(Screen-element location entries)
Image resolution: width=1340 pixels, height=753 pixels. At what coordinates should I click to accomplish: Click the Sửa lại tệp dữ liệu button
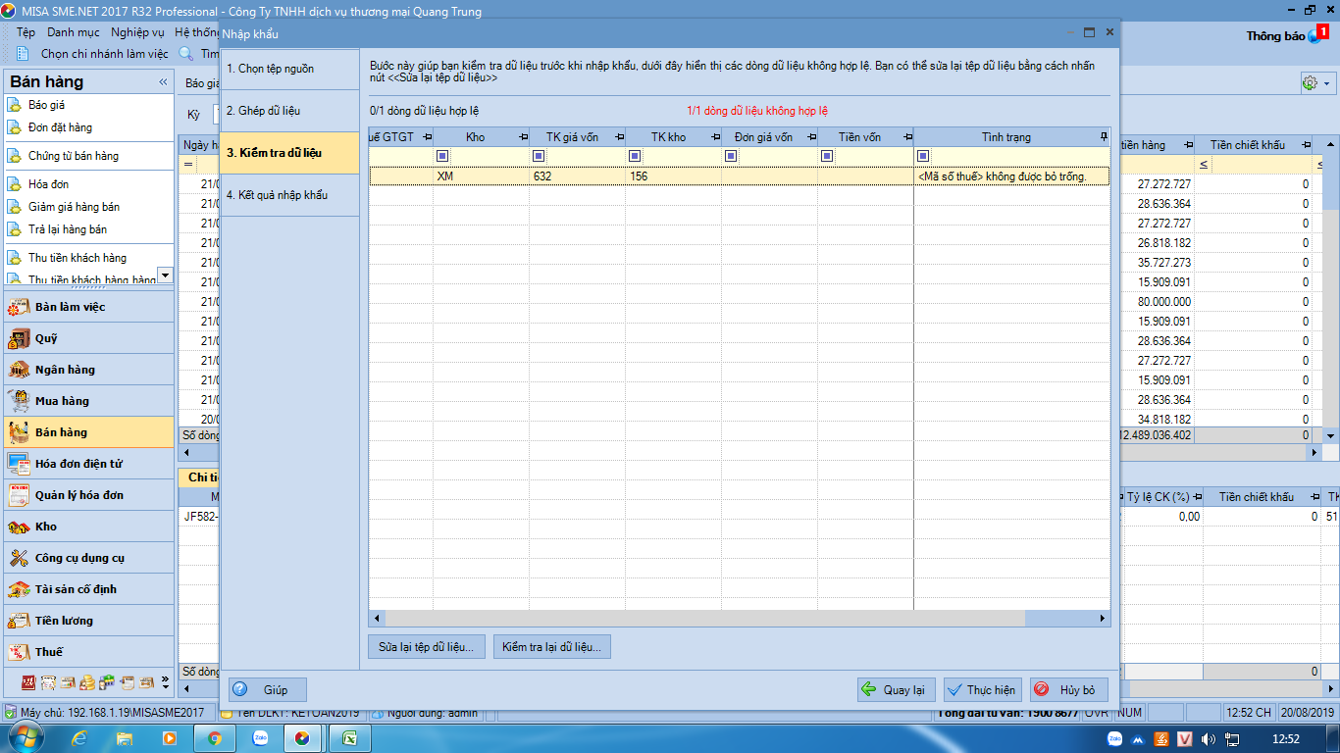click(x=427, y=647)
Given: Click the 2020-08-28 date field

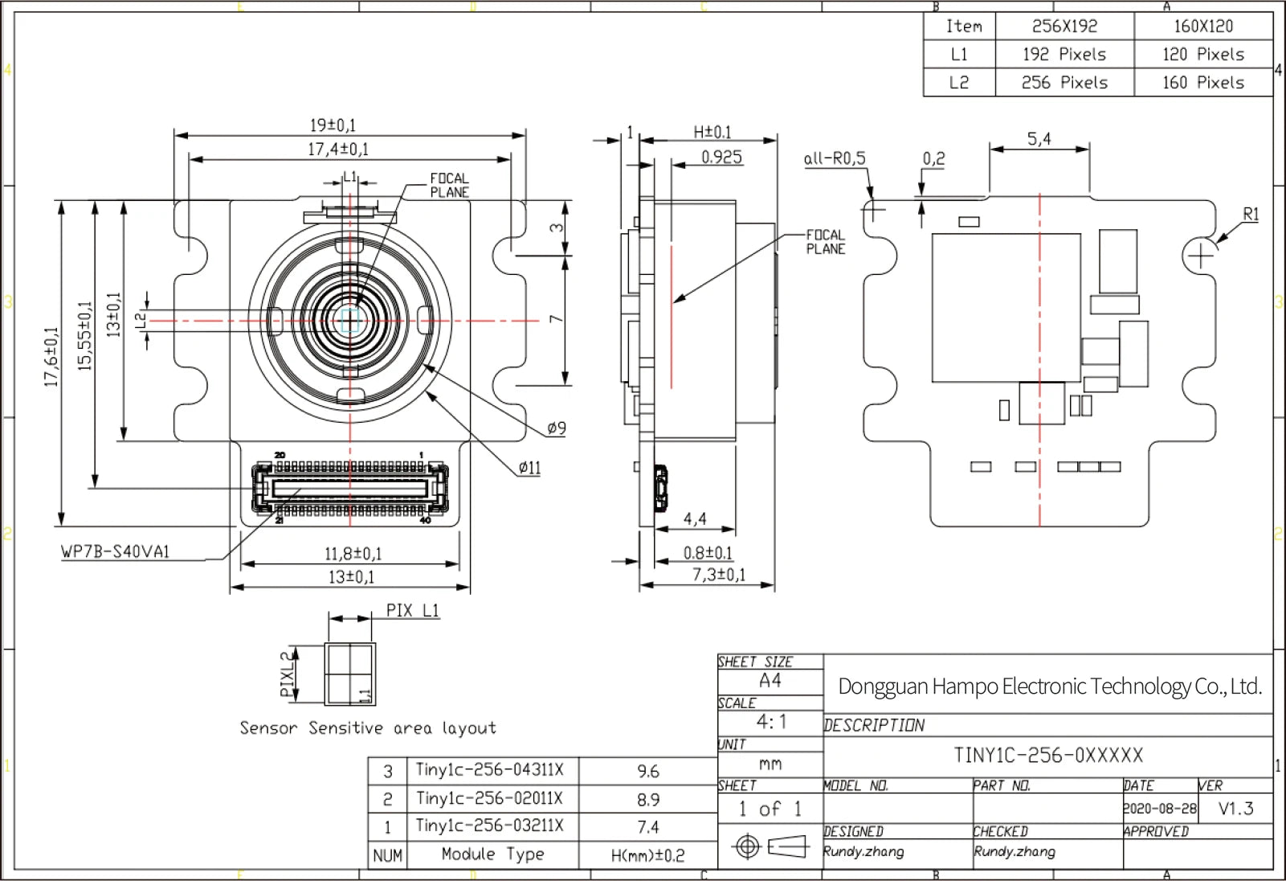Looking at the screenshot, I should tap(1159, 809).
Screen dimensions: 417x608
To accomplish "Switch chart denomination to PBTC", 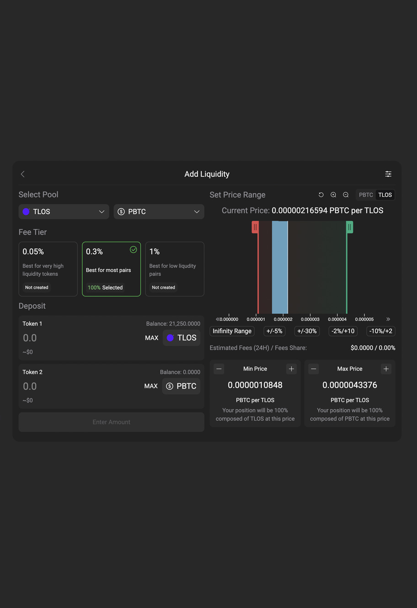I will [x=365, y=195].
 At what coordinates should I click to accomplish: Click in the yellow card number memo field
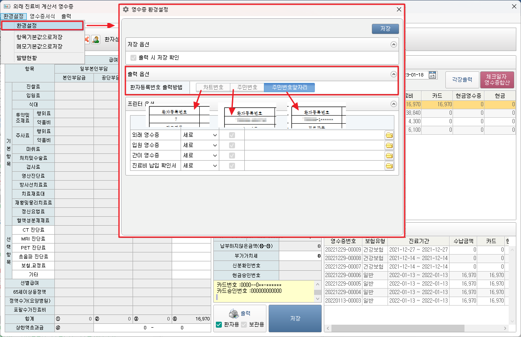tap(263, 291)
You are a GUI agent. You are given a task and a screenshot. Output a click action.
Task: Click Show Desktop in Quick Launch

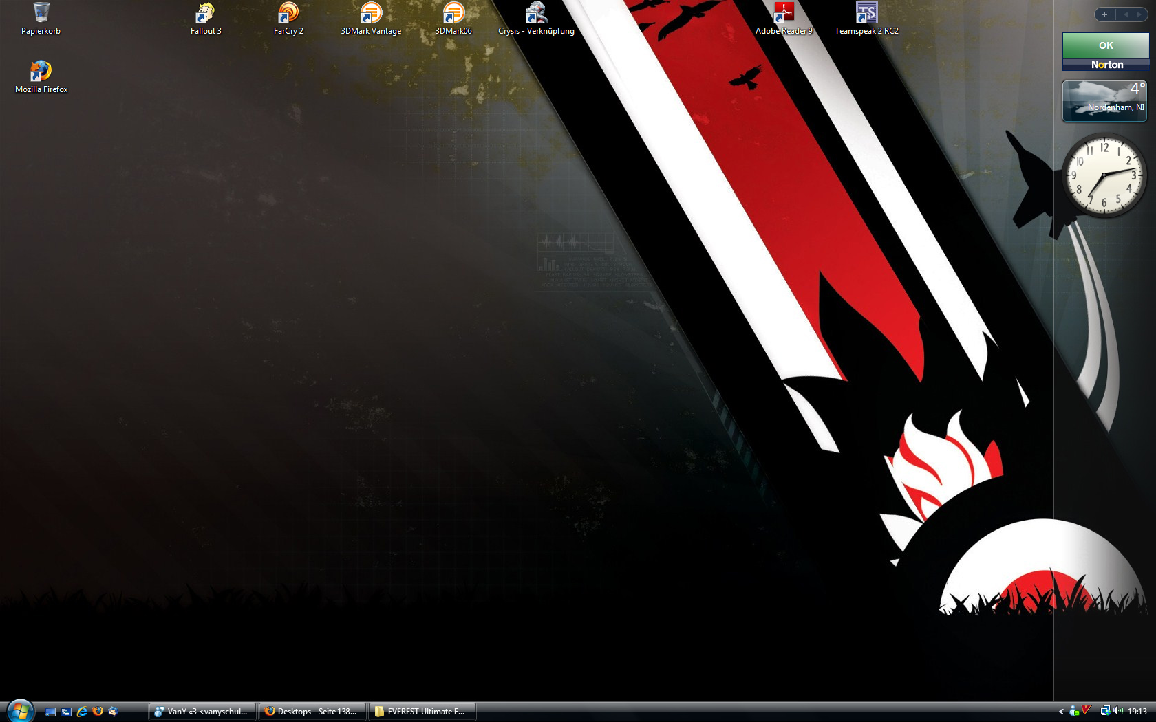[x=50, y=712]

-- Your task --
Duplicate the entries from the start through the line containing "Looking at the", including that line, and leave the pictures out of your copy.

-- Task response --
Image resolution: width=1340 pixels, height=753 pixels. At what coordinates should I click to accomplish: Click the Sửa lại tệp dữ liệu button
click(x=427, y=647)
Given: Click the 2020-08-28 date field

Looking at the screenshot, I should tap(1159, 809).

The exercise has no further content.